(Element and text position data)
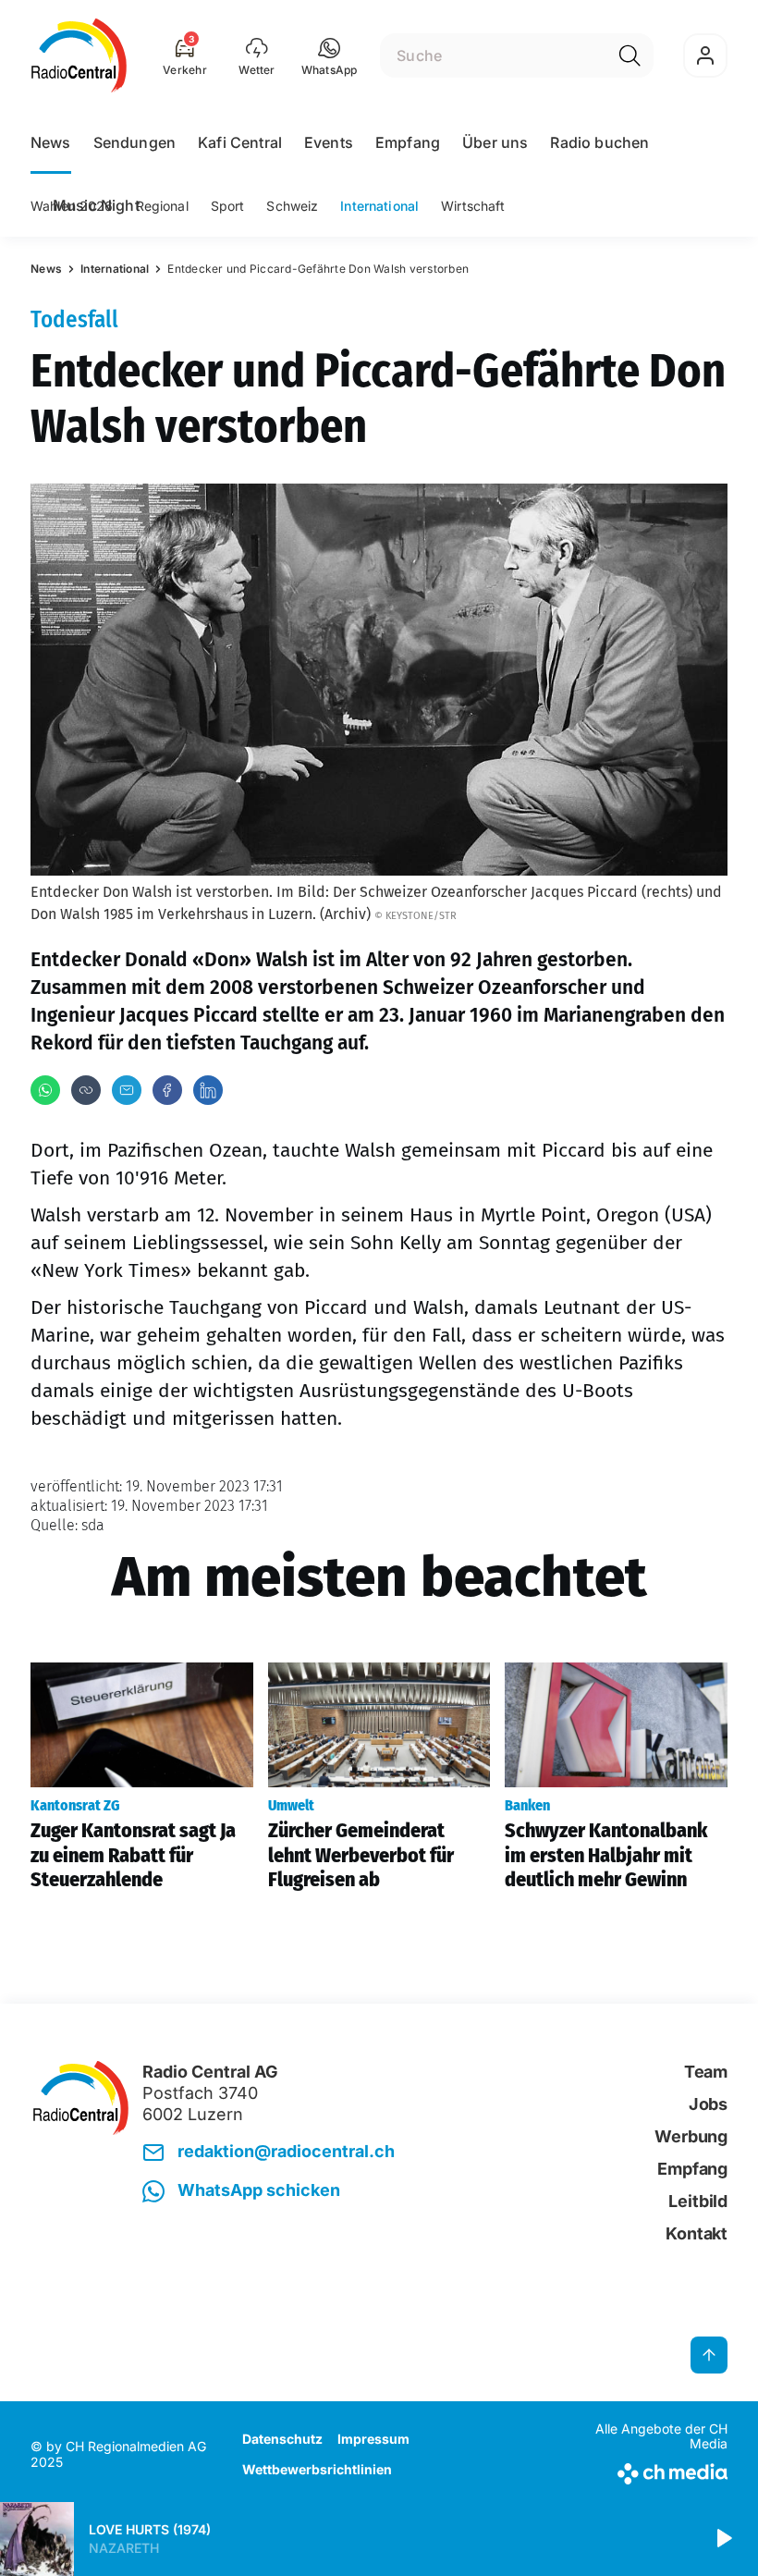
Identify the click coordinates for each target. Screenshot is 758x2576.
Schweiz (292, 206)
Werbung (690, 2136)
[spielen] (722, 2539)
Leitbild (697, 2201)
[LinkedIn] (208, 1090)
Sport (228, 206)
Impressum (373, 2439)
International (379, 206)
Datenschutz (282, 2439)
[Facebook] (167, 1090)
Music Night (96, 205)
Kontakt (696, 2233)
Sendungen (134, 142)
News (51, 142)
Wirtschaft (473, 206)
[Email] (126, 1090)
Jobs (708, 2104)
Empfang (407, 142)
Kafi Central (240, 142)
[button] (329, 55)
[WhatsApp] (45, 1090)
* * *
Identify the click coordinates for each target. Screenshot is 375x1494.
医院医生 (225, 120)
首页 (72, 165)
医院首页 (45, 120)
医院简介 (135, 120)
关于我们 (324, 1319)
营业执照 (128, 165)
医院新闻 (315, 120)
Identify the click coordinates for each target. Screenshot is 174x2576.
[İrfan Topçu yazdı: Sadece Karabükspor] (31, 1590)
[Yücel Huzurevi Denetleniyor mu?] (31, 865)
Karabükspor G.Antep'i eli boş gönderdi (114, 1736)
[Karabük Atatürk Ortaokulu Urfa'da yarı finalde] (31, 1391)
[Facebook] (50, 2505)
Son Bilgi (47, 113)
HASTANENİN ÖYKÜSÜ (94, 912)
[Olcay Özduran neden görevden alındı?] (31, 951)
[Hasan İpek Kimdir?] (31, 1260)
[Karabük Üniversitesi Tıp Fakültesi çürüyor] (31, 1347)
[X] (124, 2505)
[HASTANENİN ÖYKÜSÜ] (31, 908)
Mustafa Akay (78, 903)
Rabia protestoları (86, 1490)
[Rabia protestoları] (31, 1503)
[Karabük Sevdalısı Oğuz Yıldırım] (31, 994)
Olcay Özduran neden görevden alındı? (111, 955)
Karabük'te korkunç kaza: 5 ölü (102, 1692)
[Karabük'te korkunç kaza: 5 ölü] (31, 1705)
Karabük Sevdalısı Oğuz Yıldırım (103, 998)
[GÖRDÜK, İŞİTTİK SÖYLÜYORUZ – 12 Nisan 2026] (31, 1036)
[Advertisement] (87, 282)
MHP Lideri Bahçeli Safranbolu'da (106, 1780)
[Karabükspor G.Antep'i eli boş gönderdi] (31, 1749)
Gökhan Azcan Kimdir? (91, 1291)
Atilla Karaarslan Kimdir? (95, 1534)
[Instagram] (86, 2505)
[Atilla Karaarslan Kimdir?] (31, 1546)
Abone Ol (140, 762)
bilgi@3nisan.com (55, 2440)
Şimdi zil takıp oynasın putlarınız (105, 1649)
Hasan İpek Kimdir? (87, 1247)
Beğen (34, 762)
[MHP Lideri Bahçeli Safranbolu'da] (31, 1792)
...
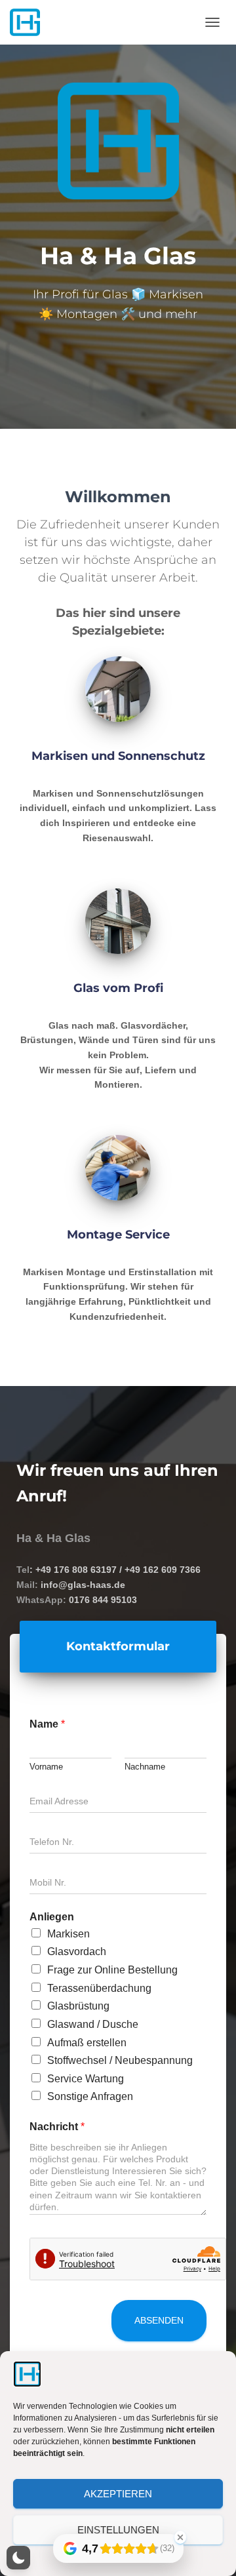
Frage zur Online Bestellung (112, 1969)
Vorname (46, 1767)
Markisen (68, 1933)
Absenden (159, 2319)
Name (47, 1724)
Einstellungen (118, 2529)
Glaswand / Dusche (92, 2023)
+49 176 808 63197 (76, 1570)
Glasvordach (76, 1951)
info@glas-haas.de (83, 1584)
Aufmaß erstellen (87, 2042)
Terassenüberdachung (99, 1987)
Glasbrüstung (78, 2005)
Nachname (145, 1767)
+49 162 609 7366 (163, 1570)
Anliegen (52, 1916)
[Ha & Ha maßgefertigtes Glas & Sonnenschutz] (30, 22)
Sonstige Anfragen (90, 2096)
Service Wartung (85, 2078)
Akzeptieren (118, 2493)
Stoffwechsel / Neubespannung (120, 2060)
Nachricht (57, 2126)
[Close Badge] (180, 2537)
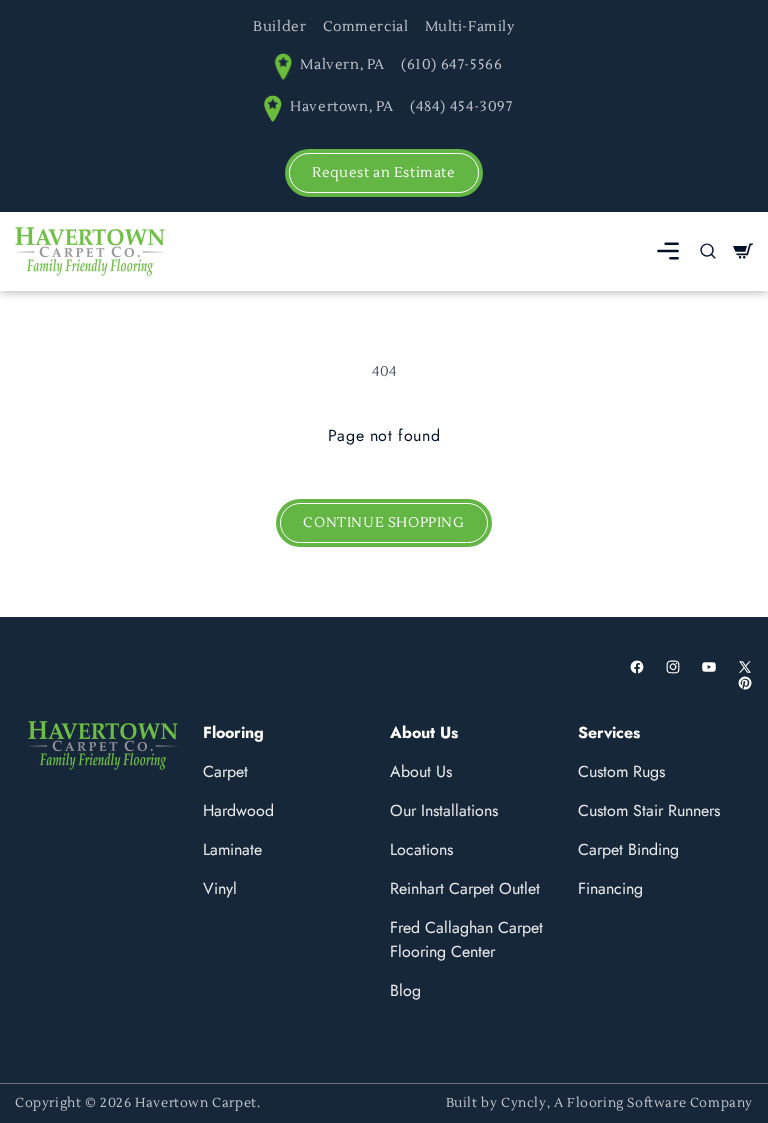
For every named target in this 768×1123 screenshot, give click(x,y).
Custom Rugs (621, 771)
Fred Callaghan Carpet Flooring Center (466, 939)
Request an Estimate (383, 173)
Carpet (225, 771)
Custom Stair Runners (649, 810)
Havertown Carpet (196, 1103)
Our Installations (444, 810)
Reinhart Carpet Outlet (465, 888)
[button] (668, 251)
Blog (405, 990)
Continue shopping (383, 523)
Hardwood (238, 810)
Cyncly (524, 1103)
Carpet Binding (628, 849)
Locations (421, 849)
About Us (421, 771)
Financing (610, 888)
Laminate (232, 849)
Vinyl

PROBLEM STATEMENT | Repeat word for word every line in the records from the one containing "HASTANENİN ÖYKÜSÜ (94, 912)" down to the one containing "[Rabia protestoları] (31, 1503)", including both of those lines.

RESULT FOR THIS EXERCISE |
HASTANENİN ÖYKÜSÜ (94, 912)
[Olcay Özduran neden görevden alındı?] (31, 951)
[Hasan İpek Kimdir?] (31, 1260)
[Karabük Üniversitesi Tıp Fakültesi çürüyor] (31, 1347)
[X] (124, 2505)
[HASTANENİN ÖYKÜSÜ] (31, 908)
Mustafa Akay (78, 903)
Rabia protestoları (86, 1490)
[Rabia protestoları] (31, 1503)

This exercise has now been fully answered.